Download (477kB)| Preview

Abstract

Within many domains, such as news, medicine and patent, documents contain a variety of fields such as title, author, body, source, etc. As such fielded retrieval models that query across fields are often employed. It is largely presumed that fielding provides a better representation of the document and offers more control when querying, and that this will lead to improved retrieval performance. However, depending on how the fields are weighted and if the fields are populated, the retrieval algorithm may unduly favour certain documents over others. This is known as algorithmic bias and it may be detrimental to retrieval systems performance. In this paper, we explore the impact of fielding on retrieval bias and performance across a variety of TREC News Test Collections. We perform an extensive large-scale analysis on two types of fielded retrieval model variations that are based on the popular BM25 retrieval algorithm where either: fields are scored independently and then combined (Model 1), or fields are first combined and then scored (Model 2).
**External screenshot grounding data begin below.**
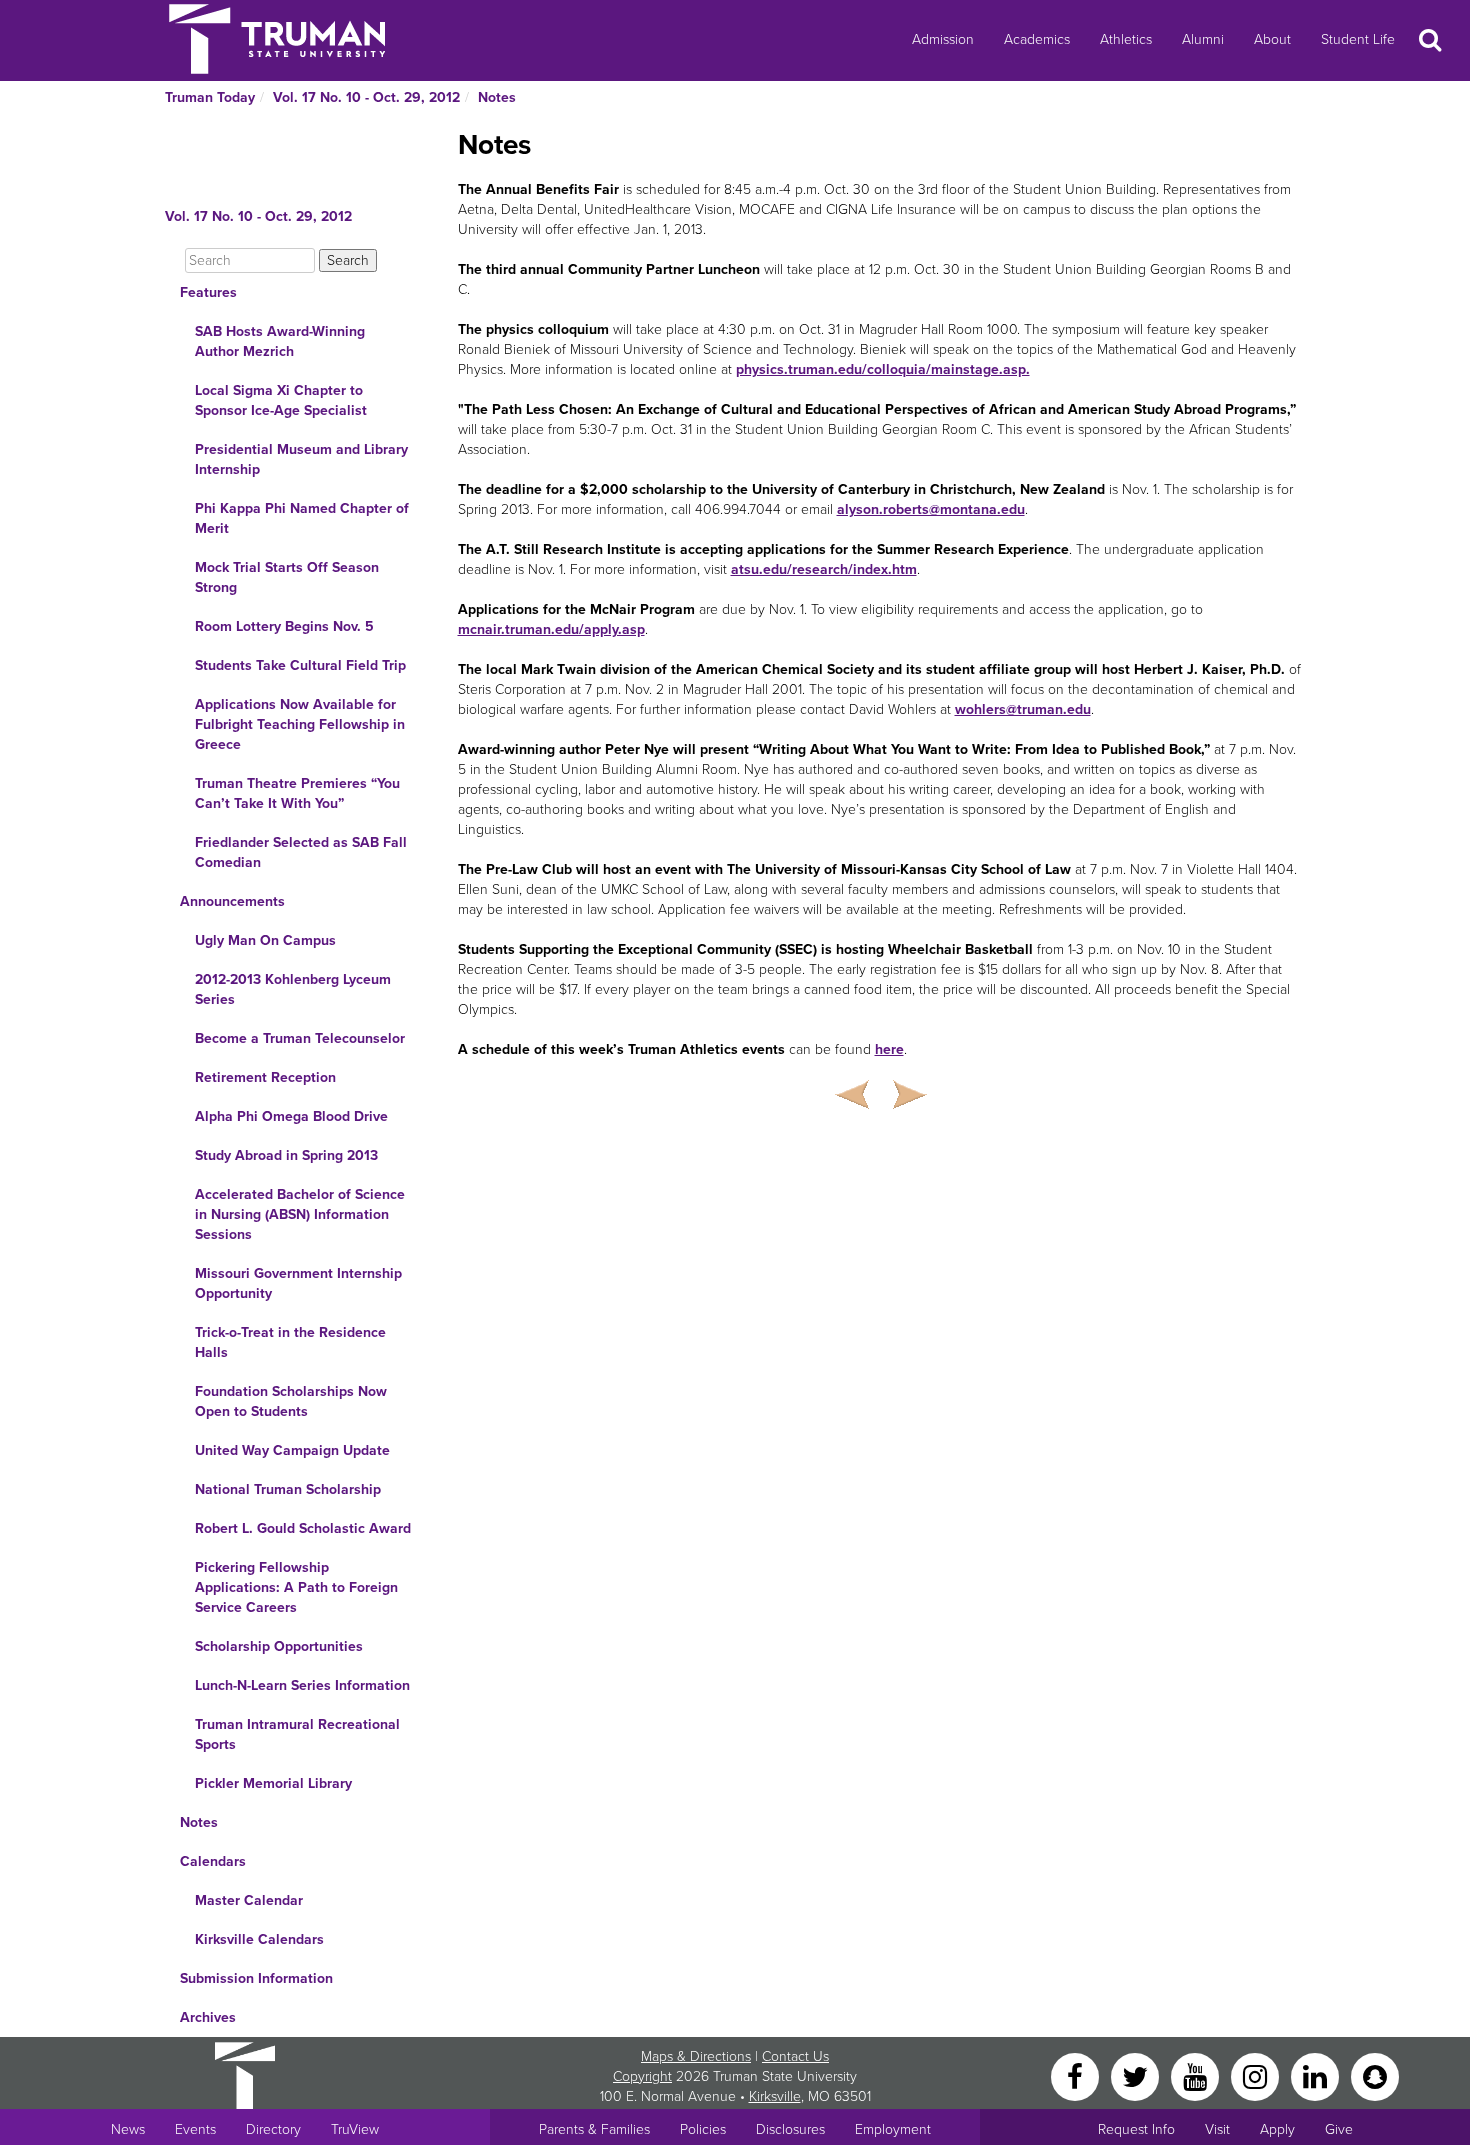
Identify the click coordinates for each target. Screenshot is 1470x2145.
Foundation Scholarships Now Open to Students (291, 1401)
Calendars (213, 1861)
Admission (943, 39)
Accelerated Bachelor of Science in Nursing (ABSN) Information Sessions (300, 1214)
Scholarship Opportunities (279, 1646)
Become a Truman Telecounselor (300, 1038)
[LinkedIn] (1317, 2075)
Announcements (232, 901)
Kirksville (775, 2096)
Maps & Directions (696, 2056)
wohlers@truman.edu (1023, 709)
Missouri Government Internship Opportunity (298, 1283)
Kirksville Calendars (259, 1939)
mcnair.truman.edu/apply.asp (551, 629)
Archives (208, 2017)
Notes (497, 97)
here (889, 1049)
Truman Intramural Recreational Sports (297, 1734)
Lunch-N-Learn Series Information (302, 1685)
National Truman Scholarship (288, 1489)
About (1272, 39)
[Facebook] (1077, 2075)
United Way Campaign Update (292, 1450)
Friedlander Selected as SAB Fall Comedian (301, 852)
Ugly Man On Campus (265, 940)
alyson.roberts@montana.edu (931, 509)
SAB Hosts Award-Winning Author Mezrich (280, 341)
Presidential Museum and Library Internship (301, 459)
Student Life (1358, 39)
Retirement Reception (265, 1077)
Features (208, 292)
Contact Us (795, 2056)
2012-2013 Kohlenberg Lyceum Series (293, 989)
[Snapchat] (1375, 2075)
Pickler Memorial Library (273, 1783)
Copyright (642, 2076)
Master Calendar (249, 1900)
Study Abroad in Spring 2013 (286, 1155)
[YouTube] (1197, 2075)
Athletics (1126, 39)
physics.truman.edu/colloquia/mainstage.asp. (883, 369)
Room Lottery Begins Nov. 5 (284, 626)
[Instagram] (1257, 2075)
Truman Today (210, 97)
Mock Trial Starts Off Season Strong (287, 577)
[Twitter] (1137, 2075)
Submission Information (256, 1978)
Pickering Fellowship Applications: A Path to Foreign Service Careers (296, 1587)
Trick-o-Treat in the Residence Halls (290, 1342)
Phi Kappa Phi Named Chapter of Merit (302, 518)
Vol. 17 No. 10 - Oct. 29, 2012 (366, 97)
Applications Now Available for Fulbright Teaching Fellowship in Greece (300, 724)
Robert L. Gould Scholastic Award (303, 1528)
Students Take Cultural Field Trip (300, 665)
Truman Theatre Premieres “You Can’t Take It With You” (297, 793)
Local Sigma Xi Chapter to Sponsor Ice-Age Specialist (281, 400)
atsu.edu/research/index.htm (824, 569)
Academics (1037, 39)
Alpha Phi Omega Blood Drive (291, 1116)
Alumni (1203, 39)
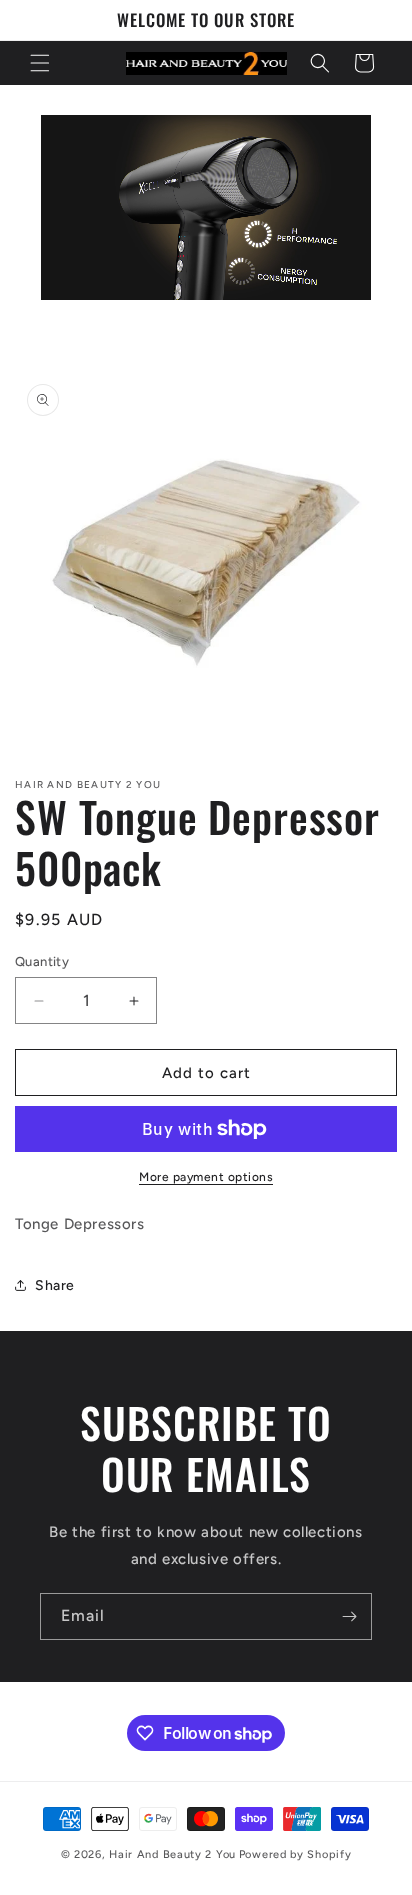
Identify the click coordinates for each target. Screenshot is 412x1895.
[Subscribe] (349, 1616)
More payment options (206, 1177)
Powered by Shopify (295, 1854)
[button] (40, 63)
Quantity (42, 961)
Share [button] (55, 1285)
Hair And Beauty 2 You (172, 1854)
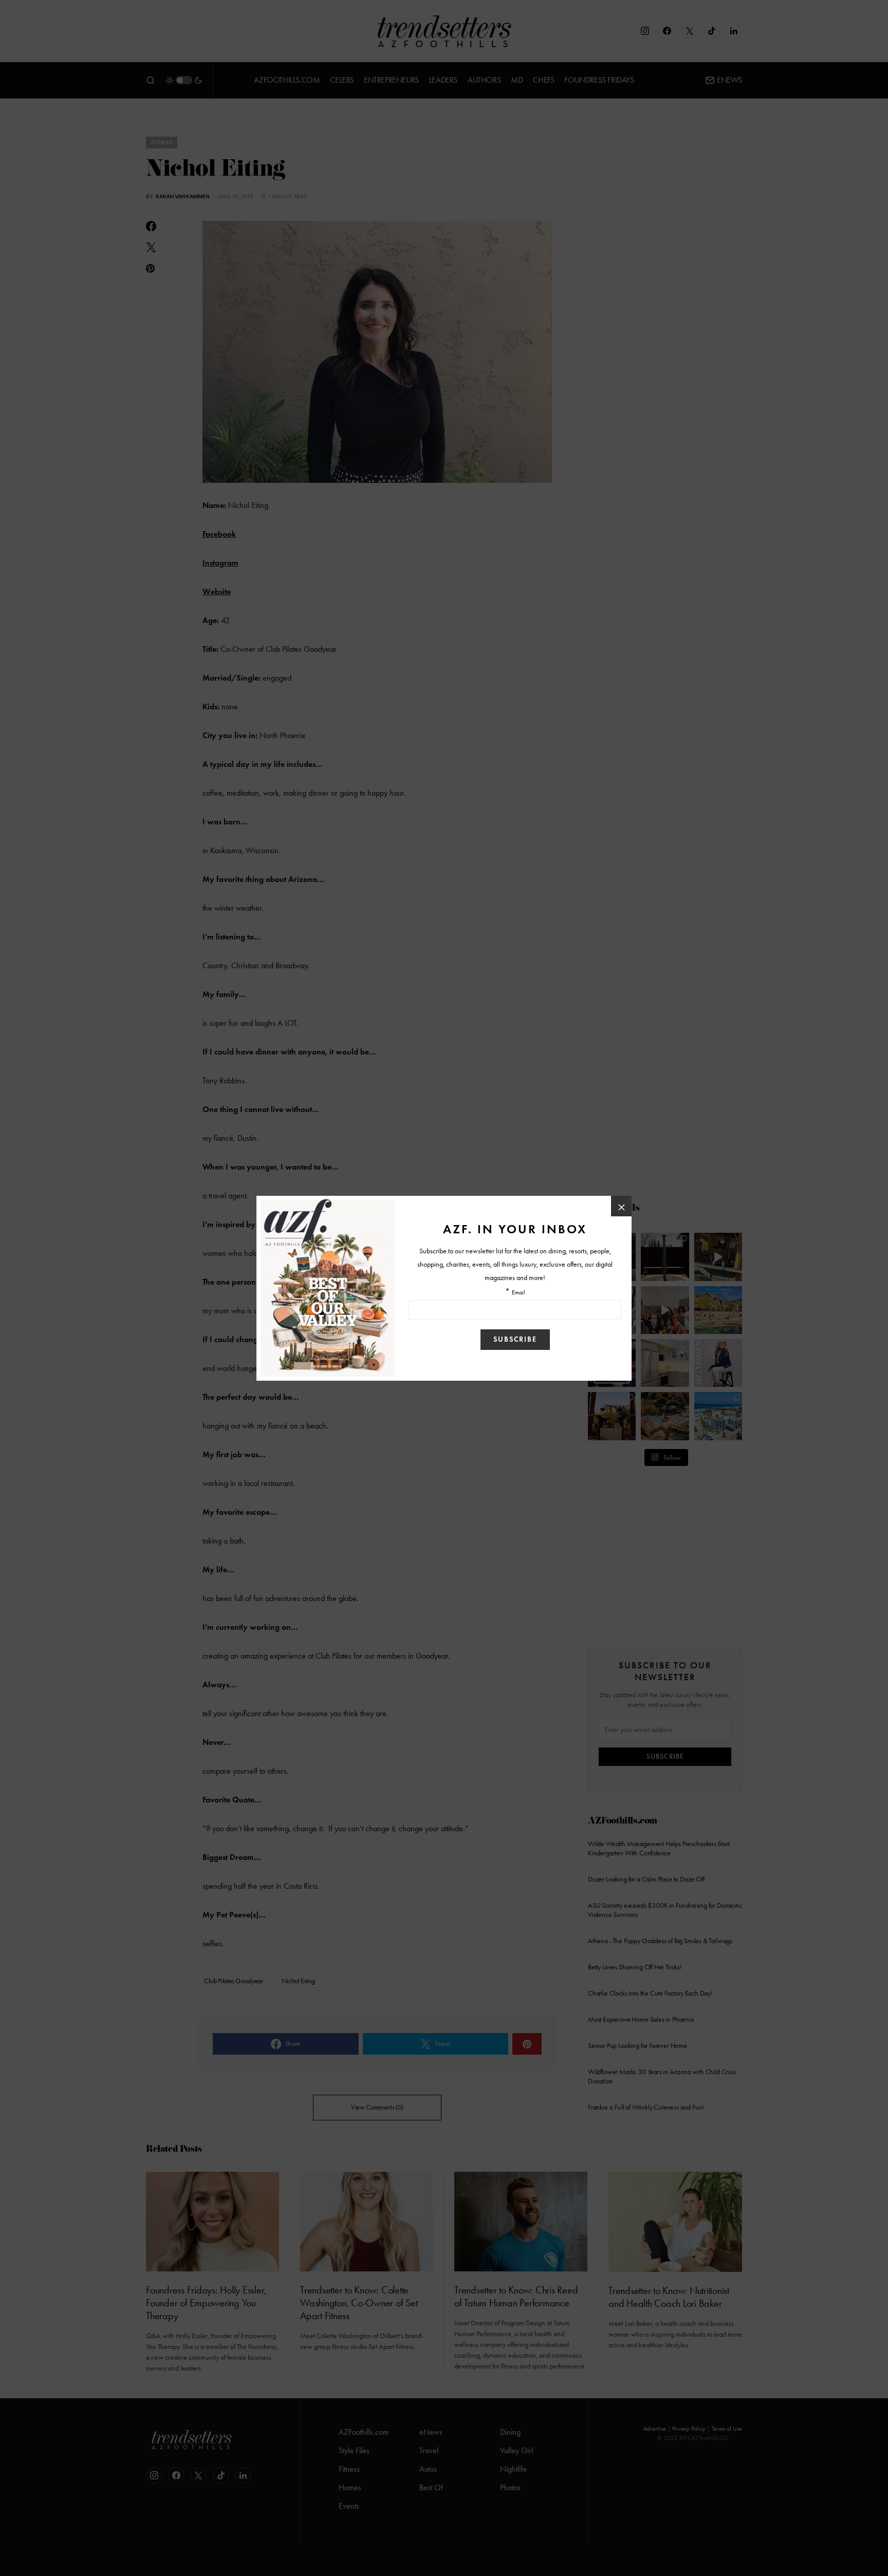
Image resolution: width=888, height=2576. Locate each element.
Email (518, 1292)
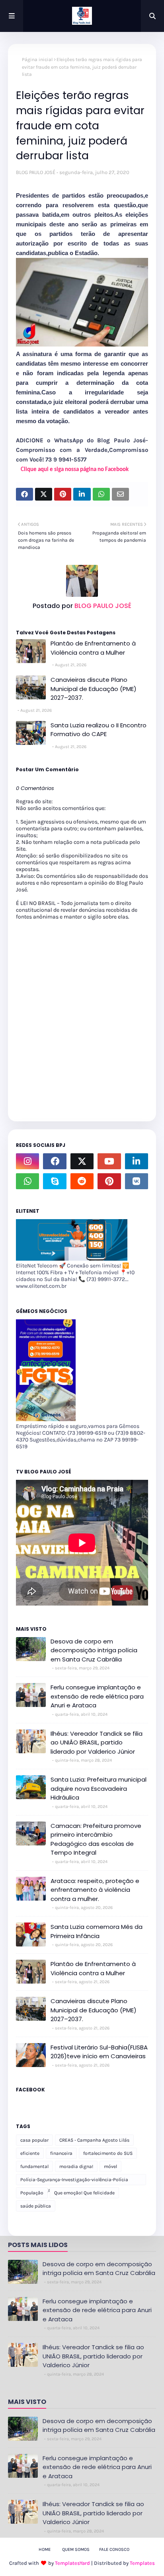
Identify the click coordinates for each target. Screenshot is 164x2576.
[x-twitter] (82, 1161)
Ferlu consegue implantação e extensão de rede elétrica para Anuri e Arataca (97, 1696)
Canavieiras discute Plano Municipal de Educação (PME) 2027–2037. (94, 688)
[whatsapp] (27, 1181)
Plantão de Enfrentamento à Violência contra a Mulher (93, 648)
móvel (110, 2166)
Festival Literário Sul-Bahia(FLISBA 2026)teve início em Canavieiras (99, 2052)
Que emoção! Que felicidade (84, 2193)
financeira (61, 2153)
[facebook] (54, 1161)
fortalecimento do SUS (108, 2153)
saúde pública (35, 2206)
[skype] (54, 1181)
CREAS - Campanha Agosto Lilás (94, 2140)
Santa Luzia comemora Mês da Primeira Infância (97, 1931)
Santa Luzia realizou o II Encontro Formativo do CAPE (98, 730)
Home (45, 2549)
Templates (142, 2563)
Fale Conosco (114, 2549)
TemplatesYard (72, 2563)
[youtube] (109, 1161)
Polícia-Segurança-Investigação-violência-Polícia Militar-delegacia (74, 2181)
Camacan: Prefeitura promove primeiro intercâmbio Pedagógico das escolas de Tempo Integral (96, 1839)
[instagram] (27, 1161)
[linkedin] (136, 1161)
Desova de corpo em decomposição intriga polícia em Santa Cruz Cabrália (94, 1650)
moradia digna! (76, 2166)
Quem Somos (76, 2549)
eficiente (29, 2153)
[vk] (136, 1181)
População (31, 2193)
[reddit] (82, 1181)
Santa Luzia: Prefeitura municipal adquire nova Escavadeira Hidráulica (98, 1788)
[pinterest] (109, 1181)
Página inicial (37, 59)
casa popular (34, 2140)
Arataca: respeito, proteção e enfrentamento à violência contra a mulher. (95, 1890)
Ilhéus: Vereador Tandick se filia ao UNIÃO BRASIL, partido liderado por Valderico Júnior (97, 1742)
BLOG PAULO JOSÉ (35, 172)
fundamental (34, 2166)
Our findings show that for Model 1 fielding, a strong correlation exists between retrieval bias and performance such that as title fields are weighted more heavily, bias increases, while retrieval performance decreases. When weighting is applied to content-based fields, performance increases as bias decreases, showing that relying more on content may be favourable in terms of fairness and performance. On the other hand, for Model 2 fielding, the relationship between retrieval bias and performance is more complex. But, crucially we show that Model 2 fielding results in lower retrieval bias and greater performance than Model 1 fielding. And, we observed that under Model 1, news articles without titles are substantially less retrievable (i.e. more susceptible to algorithmic bias). These findings have serious ramifications as many popular Open Source Information Retrieval frameworks, commonly used by professional searchers, use the default implementation of Model 1 for their fielded search capability. This research shows the importance of analysing retrieval algorithms with respect to both bias and performance to ensure they minimize any unwanted or unintended biases when maximising performance. Further work is required to examine this phenomenon in more detail and to design fielded retrieval models that have the advantages of control and performance without detrimental biases.